Wouldn’t it be convenient if your readers could engage with your content whilst on their morning jog, making breakfast or driving to work, all without detriment to their routine? That’s the thinking behind text-to-speech engine Amazon Polly, unveiled in 2016. Sure, text-to-speech has existed in mainstream media for the best part of two decades, but it’s struggled to catch on in the mainstream, mainly due to its lack of naturalistic expression. However, with a company the size of Amazon behind it, Polly represents a massive leap forward in text-to-speech technology, as it’s by far the closest we’ve come to a realistic human voice in multiple languages.

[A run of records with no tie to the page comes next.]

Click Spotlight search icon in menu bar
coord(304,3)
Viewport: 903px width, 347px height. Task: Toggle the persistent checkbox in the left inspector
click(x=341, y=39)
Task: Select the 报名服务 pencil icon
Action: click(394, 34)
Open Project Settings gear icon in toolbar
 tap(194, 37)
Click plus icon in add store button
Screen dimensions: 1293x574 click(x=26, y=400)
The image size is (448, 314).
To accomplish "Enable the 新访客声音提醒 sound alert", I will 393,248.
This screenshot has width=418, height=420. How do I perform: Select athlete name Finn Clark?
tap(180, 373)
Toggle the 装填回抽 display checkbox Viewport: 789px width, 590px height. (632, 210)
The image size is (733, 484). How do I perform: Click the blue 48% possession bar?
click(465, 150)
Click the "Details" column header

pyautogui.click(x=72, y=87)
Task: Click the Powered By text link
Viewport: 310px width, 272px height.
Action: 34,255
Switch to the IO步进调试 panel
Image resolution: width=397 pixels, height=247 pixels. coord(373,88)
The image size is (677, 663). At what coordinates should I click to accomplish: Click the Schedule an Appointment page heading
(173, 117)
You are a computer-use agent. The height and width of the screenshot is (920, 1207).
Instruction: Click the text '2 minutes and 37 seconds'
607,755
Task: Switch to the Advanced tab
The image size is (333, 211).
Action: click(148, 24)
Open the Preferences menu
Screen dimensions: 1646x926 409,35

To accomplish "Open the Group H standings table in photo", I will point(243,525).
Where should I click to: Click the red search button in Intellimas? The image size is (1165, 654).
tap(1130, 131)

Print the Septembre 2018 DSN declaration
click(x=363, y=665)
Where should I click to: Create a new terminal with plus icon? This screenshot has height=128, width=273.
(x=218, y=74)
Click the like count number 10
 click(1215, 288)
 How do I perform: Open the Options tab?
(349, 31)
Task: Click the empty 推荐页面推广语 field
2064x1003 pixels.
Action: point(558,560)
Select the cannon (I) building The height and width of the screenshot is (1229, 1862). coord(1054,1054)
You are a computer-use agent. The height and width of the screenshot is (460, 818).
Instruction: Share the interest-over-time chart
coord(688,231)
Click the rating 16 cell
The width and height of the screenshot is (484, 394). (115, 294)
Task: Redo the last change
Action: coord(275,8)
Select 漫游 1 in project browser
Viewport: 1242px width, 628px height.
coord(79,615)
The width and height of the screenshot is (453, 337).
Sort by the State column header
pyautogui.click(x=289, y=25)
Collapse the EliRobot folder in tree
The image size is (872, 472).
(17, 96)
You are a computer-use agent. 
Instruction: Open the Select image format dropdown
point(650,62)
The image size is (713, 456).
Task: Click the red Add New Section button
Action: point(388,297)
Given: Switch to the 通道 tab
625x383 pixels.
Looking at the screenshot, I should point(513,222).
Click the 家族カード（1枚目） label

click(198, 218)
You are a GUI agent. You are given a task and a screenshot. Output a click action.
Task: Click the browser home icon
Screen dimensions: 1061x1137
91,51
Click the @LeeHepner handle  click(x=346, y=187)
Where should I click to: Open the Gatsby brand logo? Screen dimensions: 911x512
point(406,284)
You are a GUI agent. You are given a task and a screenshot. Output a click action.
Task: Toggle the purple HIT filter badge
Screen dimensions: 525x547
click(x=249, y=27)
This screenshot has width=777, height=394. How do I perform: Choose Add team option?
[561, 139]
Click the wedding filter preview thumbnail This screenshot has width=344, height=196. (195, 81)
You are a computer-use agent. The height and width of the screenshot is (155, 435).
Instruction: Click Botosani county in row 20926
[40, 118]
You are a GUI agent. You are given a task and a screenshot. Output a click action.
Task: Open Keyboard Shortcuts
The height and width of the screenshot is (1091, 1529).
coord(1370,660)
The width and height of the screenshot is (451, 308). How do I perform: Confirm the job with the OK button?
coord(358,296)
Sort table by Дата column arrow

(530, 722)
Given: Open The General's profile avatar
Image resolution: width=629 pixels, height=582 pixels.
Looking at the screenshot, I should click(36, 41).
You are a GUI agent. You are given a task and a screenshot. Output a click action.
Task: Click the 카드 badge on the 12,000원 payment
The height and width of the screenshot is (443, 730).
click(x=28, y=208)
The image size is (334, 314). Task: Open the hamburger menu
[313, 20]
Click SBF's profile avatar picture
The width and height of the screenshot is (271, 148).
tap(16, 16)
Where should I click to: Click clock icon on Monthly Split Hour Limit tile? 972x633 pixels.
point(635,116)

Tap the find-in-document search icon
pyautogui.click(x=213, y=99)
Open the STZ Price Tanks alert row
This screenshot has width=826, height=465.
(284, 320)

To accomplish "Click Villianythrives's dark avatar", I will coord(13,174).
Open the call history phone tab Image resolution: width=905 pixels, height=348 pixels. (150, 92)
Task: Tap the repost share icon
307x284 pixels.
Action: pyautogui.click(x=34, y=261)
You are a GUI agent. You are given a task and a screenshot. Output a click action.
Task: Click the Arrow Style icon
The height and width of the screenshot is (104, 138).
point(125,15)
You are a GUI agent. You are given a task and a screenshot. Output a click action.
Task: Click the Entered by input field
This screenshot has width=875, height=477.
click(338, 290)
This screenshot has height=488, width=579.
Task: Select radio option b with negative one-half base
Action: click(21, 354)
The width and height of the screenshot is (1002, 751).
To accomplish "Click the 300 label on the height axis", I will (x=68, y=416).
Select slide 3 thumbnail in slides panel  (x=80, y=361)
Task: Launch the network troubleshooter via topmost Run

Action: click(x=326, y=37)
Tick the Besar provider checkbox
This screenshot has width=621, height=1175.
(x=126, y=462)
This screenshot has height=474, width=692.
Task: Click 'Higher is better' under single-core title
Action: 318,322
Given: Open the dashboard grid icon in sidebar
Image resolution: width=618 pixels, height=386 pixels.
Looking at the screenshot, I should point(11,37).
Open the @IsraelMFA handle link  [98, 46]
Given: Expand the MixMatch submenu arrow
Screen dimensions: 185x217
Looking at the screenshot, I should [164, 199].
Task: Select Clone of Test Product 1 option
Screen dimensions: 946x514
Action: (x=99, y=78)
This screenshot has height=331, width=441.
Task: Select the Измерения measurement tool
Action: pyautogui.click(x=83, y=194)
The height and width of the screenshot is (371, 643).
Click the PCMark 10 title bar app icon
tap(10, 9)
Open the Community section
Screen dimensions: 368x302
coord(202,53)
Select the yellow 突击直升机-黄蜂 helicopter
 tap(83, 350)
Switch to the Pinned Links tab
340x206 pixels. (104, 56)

Publishers’ interest in text-to-speech stems from consumers now listening to an average of around 17 hours of audio per week:

Average time spent listening to audio

So while audio still doesn’t compete with text or video, it’s quickly becoming a contender. Its convenience serves as a real asset.

Amazon Polly uses “advanced deep learning technologies to synthesize speech that sounds like a human voice”, which makes consuming journalism as audio all the more appealing. It’s a flexible service, with dozens of realistic voices across a variety of languages and even multiple speaking styles: “a Newscaster reading style that is tailored to news narration use cases and a Conversational speaking style which can be used for many use cases including telephony applications.” This hints at the future possibilities of Polly. That it was developed by a company as large as Amazon suggests a serious degree of support and resource for the application, so it only stands to develop and improve from this point. With that in mind, publishers looking to implement audio on-site or efficiently produce a new podcast may have just found their dream tool.

Reuters Institute for Journalism recently published a report entitled The Future of Voice and the Implications for News, in which it reveals that purchases of voice-activated speakers such as Amazon’s Alexa are growing faster than smartphones and tablets at a similar stage. The use of voice-activated speakers in the US, UK and Germany has doubled in the last year

Mathematics client The Face already integrates audio with its content. It boasts a bespoke audio player, currently used for specific features which are enhanced by audio, such as a transcription of songwriter and poet Arlo Parks’ ode to London:

The Face audio player

Amazon’s Polly could be an asset to your publication; the tool could dictate to users any article they wish, rather than specific features. Perhaps you pride yourself on the breadth of your coverage – Polly’s multiple language functionalities could be instrumental in expanding your readership.

Despite this explosive growth, the most effective audio monetisation strategy for publishers is still contested. One solution involves “a sponsorship message at the beginning of the listening experience. Esra Celebi for Purple Publish suggests “a 15 or 30-second ad could be one quick and easy way to generate revenue from audio content” but in reality most publishers won’t be able to put much sales resource into this area yet. Programmatic audio advertising is here, however, with Google rolling out audio ads to DoubleClick Bid Manager last year.

In all likelihood, much of the text-to-speech innovation built on Amazon’s Polly is still ahead of us. But, small-to-medium publishers would do well to start paying attention to the tool now. Audio is a tested and trusted way of consuming content and audio consumption is growing because consumers are rapidly realising its benefits. Whether you work for a blog or an internationally-renowned newsroom, audio is here to stay, and publishers would do well to take it seriously.